Fig. 5. Prediction of attained LAZ and LAZ velocity using XGBoost models.

Performance of XGBoost models as assessed by pseudo-R² values for prediction of attained LAZ and LAZ velocity (LAZ increase per day to next study visit) using species or metagenomic pathways, stratified by age category and maternal HIV status (a). Models were run using microbiome features alone (species or metagenomic pathways; blue points) and in combination with epidemiological variables (yellow points). The top ranked pathways predicting LAZ at each age category are plotted (b), stratified by maternal HIV status and coloured by scaled importance in the XGBoost model (darkness of blue shading indicates feature ranking in the model). Accumulated effect plots (ALE) of representative pathways ranking highly in XGBoost model predictions display change in predicted linear growth (LAZ or LAZ velocity) by percentile of the feature abundance distribution (c). Tick marks on the x-axis are a rug plot of individual feature abundance percentiles. ALEs were generated using the ALEplot package and were plotted using ggplot2. Standard deviations (sd) were calculated per increment in microbiome feature and were used to calculate and plot increment-wise 95% confidence intervals as the average change in the outcome ±1.96(sd/sqrt(n)), where n is the number of observed feature values, and sd is the standard deviation of the change in the outcome variable in an interval. n = 856 and n = 460 samples for models predicting LAZ and LAZ velocity respectively.

Fig. 6. Prediction of attained WHZ and WHZ velocity using XGBoost models.
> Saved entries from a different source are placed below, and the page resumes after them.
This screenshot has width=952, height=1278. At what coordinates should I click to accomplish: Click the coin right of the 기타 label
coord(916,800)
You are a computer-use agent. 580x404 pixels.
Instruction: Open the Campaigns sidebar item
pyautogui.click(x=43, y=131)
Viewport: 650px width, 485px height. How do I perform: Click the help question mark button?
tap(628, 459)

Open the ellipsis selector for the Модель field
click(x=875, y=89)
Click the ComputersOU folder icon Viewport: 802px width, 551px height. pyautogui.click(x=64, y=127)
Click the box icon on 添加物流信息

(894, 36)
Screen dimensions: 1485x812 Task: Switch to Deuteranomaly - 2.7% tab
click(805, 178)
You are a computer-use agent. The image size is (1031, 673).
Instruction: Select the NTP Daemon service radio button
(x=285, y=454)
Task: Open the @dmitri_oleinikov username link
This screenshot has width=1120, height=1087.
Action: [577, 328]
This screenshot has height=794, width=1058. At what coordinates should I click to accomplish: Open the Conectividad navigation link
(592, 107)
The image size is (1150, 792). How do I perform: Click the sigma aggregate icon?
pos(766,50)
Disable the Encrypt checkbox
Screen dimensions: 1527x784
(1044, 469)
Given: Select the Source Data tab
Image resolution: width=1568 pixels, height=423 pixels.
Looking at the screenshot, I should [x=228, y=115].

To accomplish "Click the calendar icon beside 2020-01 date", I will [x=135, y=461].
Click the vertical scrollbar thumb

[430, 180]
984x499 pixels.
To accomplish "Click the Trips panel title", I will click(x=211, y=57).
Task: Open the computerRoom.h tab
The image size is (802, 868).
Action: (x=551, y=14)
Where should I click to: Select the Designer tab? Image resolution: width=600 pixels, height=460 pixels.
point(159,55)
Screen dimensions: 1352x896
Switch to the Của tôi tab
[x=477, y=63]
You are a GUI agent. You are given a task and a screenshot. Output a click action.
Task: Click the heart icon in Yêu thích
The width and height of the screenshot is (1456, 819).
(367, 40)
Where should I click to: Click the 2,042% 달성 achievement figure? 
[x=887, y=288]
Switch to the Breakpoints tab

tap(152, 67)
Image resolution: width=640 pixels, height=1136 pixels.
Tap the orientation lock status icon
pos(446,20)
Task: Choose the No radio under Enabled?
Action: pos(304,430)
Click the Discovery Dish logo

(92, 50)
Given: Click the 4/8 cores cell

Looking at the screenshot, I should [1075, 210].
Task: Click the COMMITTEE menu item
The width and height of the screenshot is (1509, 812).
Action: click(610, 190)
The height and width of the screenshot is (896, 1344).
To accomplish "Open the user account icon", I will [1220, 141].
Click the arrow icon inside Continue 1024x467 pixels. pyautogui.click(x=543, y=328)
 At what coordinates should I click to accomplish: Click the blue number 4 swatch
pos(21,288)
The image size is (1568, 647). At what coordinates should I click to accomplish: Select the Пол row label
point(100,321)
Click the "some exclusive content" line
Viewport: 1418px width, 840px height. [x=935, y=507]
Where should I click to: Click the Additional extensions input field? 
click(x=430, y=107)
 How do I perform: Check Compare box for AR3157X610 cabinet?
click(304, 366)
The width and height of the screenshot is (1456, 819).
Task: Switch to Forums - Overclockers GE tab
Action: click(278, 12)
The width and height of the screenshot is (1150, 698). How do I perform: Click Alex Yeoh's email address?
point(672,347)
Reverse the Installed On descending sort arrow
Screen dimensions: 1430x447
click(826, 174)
Performance of XGBoost models as assessed by pseudo-R² values for prediction of attained WHZ and WHZ velocity (WHZ increase per day to next study visit) using species or metagenomic pathways, stratified by age category and maternal HIV status (a). Models were run using microbiome features alone (species or metagenomic pathways; blue points) and in combination with epidemiological variables (yellow points). The top ranked pathways predicting WHZ at each age category are plotted (b), stratified by maternal HIV status and coloured by scaled importance in the XGBoost model (darkness of blue shading indicates feature ranking in the model). Accumulated effect plots (ALE) of representative pathways ranking highly in XGBoost model predictions display change in predicted linear growth (WHZ or WHZ velocity) by percentile of the feature abundance distribution (c). Tick marks on the x-axis are a rug plot of individual feature abundance percentiles. ALEs were generated using the ALEplot package and were plotted using ggplot2. Standard deviations (sd) were calculated per increment in microbiome feature and were used to calculate and plot increment-wise 95% confidence intervals as the average change in the outcome ±1.96(sd/sqrt(n)), where n is the number of observed feature values, and sd is the standard deviation of the change in the outcome variable in an interval. n = 854 and n = 455 for models predicting WHZ and WHZ velocity respectively.